Tutti fuori in Durbar Square, un gruppone, una folla che si sposta, sorridente e festosa sulla vuota piazza schiarita dalla poca luce dei pochi lampioni che vi sono posti. Una folla cosmopolita, con provenienze e storie diverse ma per un istante un unica direzione, un'unica intenzione: lì di fronte a noi, vicinissima, con una lunga scalinata che ne divide la facciata, e un parcheggio di Richot ai sui piedi. Il tempio, si sale, c'è chi già lo presidia con la sua comoda seduta sugli ampi gradoni e chi ancora arriva dalla piazza in lontananza visibile nella penombra arancione dei lampioni al sodio ad alta pressione.




E tutto riprende, si riattiva, la musica, le risa, le urla, la birra.. tutto e con ancor più energia che attiva e stimola gli spiriti di questi viaggiatori a tirar fuori da se i loro lati migliori.
Si gioca e si dialoga, si condivide con persone di ogni estrazione, con ogni raro passante della notte stupefatto del nostro clamore, che va dai botti ai lotti, mentre favolose note improvvisate prodotte dall'ispirazione di quel sublime mopmento provengono da un sax e una fisarmonica.






Un'allegra ed amichevole friggitura di alcuni taxisti a pedali ed un viaggio breve per un rifornimento di bevande, un sacco stracolmo e di nuovo fuori, un cocchiere attende con la sua semplice carrozza per ritornare al luogo della festa con un rifornimendo di bevande per renderla ancor più lunga e un poco più molesta.

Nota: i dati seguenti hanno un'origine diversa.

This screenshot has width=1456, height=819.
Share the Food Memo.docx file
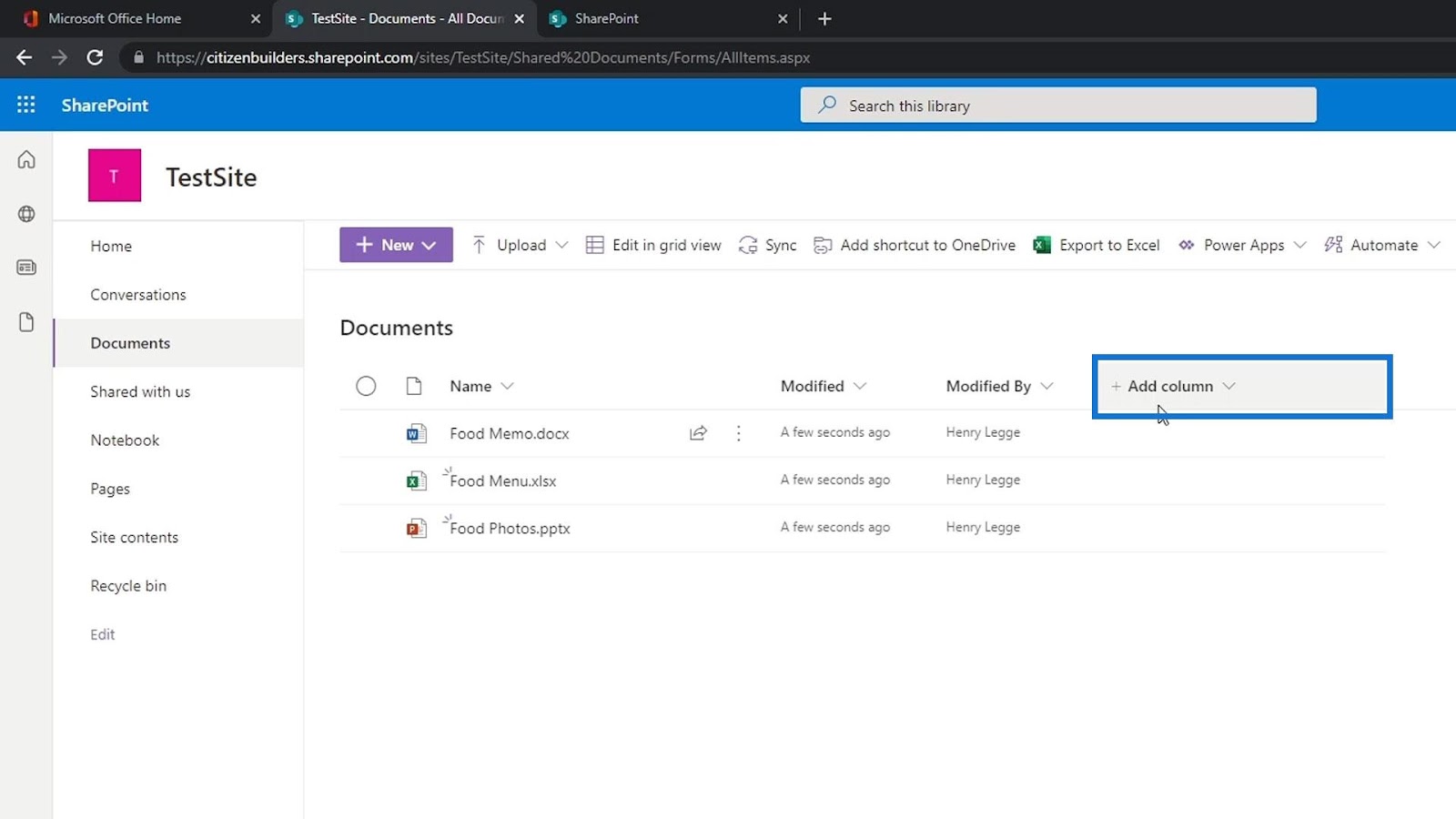tap(698, 433)
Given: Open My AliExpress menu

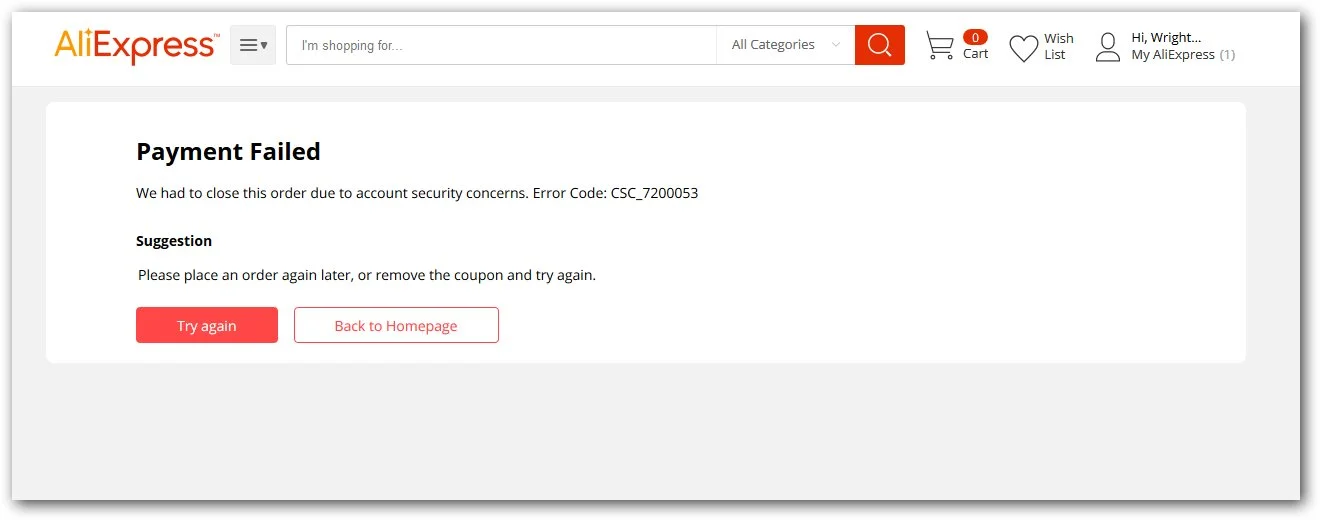Looking at the screenshot, I should pos(1173,55).
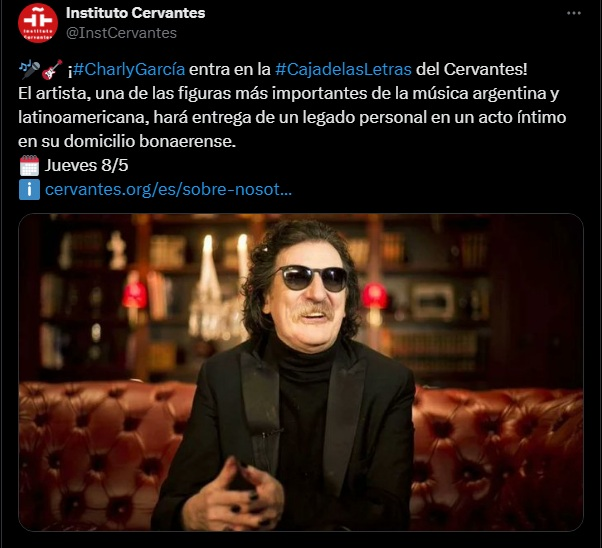Image resolution: width=602 pixels, height=548 pixels.
Task: Follow the cervantes.org/es/sobre-nosot… link
Action: 168,189
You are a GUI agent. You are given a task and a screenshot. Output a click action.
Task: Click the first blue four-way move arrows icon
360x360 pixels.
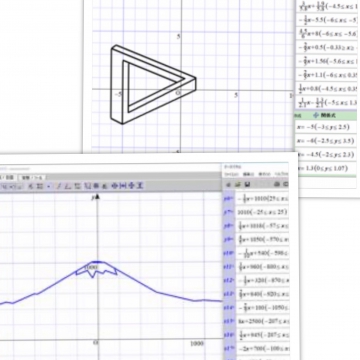[114, 186]
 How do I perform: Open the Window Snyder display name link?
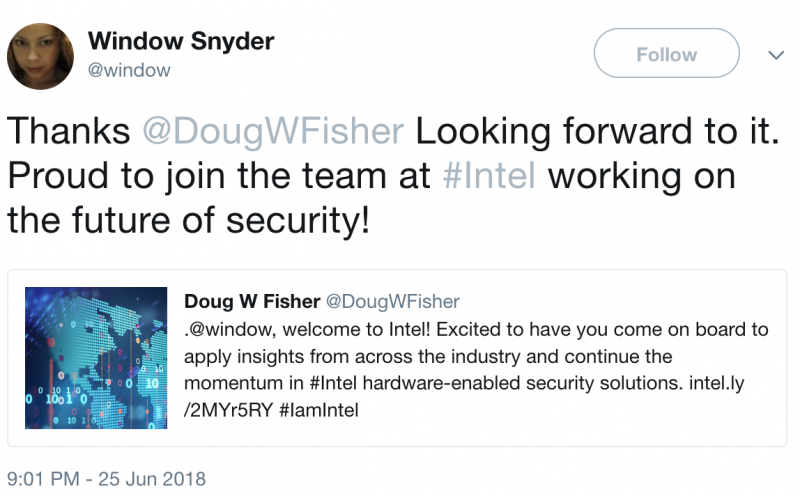(x=181, y=41)
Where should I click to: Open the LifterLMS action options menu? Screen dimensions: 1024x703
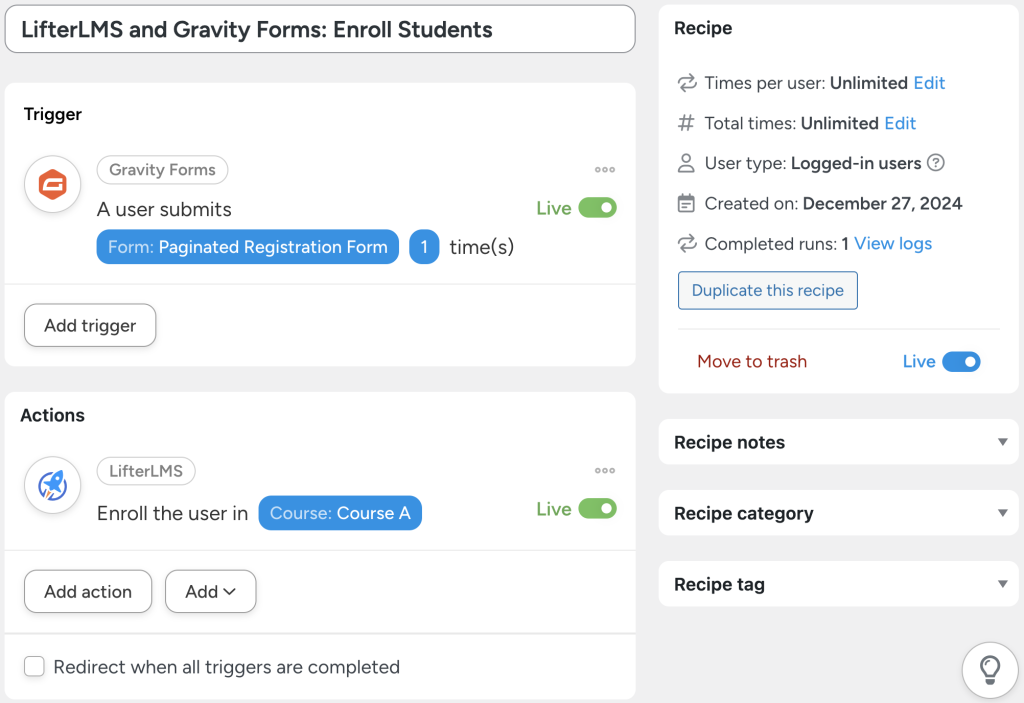(x=604, y=470)
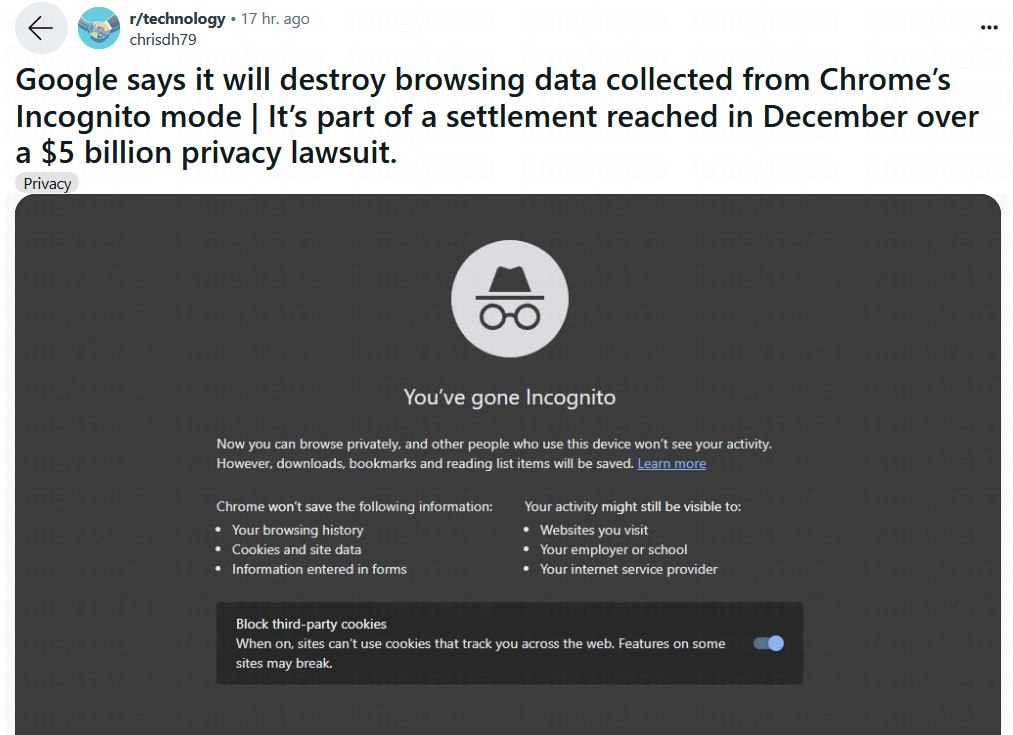This screenshot has height=735, width=1013.
Task: Visit user chrisdh79's profile
Action: coord(163,40)
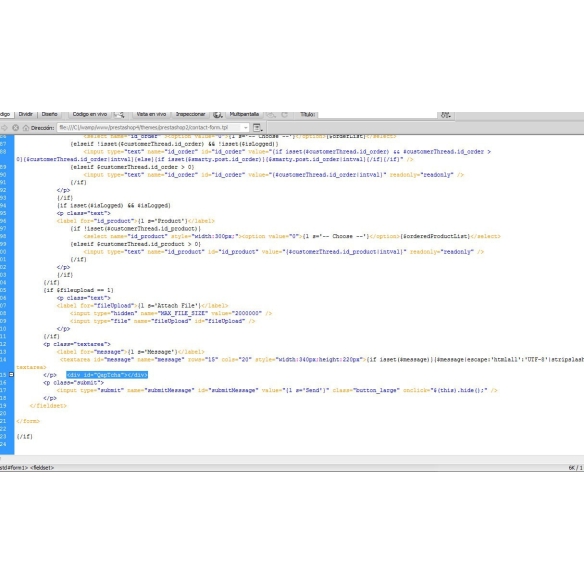Collapse the code block at line 15
Image resolution: width=584 pixels, height=584 pixels.
11,375
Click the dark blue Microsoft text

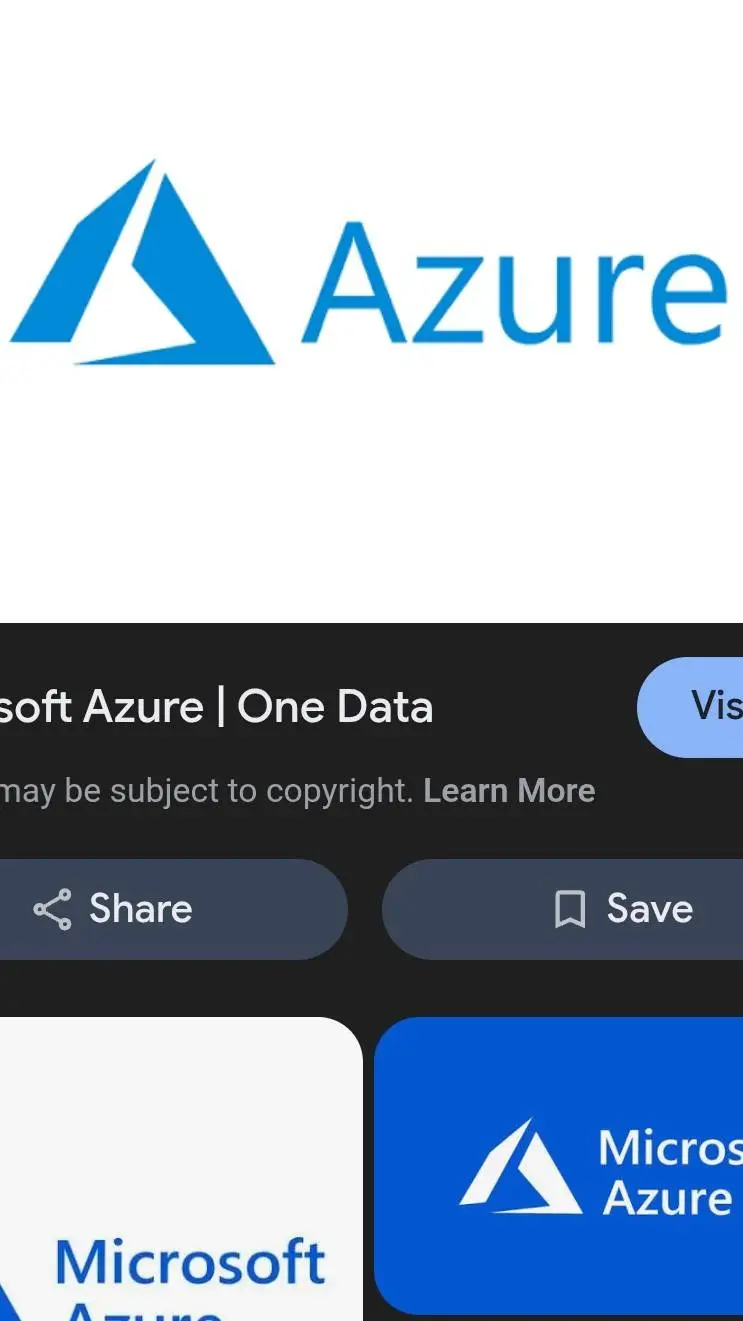point(191,1262)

Molesta come la voglia del ucraino di fare festa, la sua energia e la sua passione racchiuse nelle forti note che escono dal suo metallico strumento ed entrano nella testa di tutti i presenti, che vengono trasportati in un mondo che viene casualmente variato dall'altro strumento, che produce energia che si mescola con la prima per produrre lo stesso godimento.






Sguardi, occhi che penetrano nel colmo della notte e sempre più si avvicinano uno all'altro, sempre più si osservano, sempre più giocano ad entrare negli occhi altrui in questa rara situazione di libertà collettiva che permette di attingere all'energia altrui come all'acqua dalla riva di un fiume in piena, che il suo flusso non nega.
Una bellissima serata terminata (o quasi) con l'arrivo della solità rappresentazione dell'autorità dittatoriale nelle vesti di polizia che ci manda via in maniera sollecità con la semplice espressione "not allowed".




Evitando ulteriore ribellione all'istituzione ed alla tranquillità notturna alla quale è solita questa nazione il gruppo discese dal tempio del divertimento per ritornare sulla piazza di mattoni e poi nei vicolo per sederci su altri gradoni, lontani dagli occhi di eventuali guardoni, eventualmente in divisa che desiderano la nostra collettività divisa. Unione e gruppo che dura fino all'ultimo sconfitto solo dall'individuale sonno e desiderio di ritornare con se stessi per sistemare ed archiviare le così tante informazioni giunte in questo giorno così pieno di vita.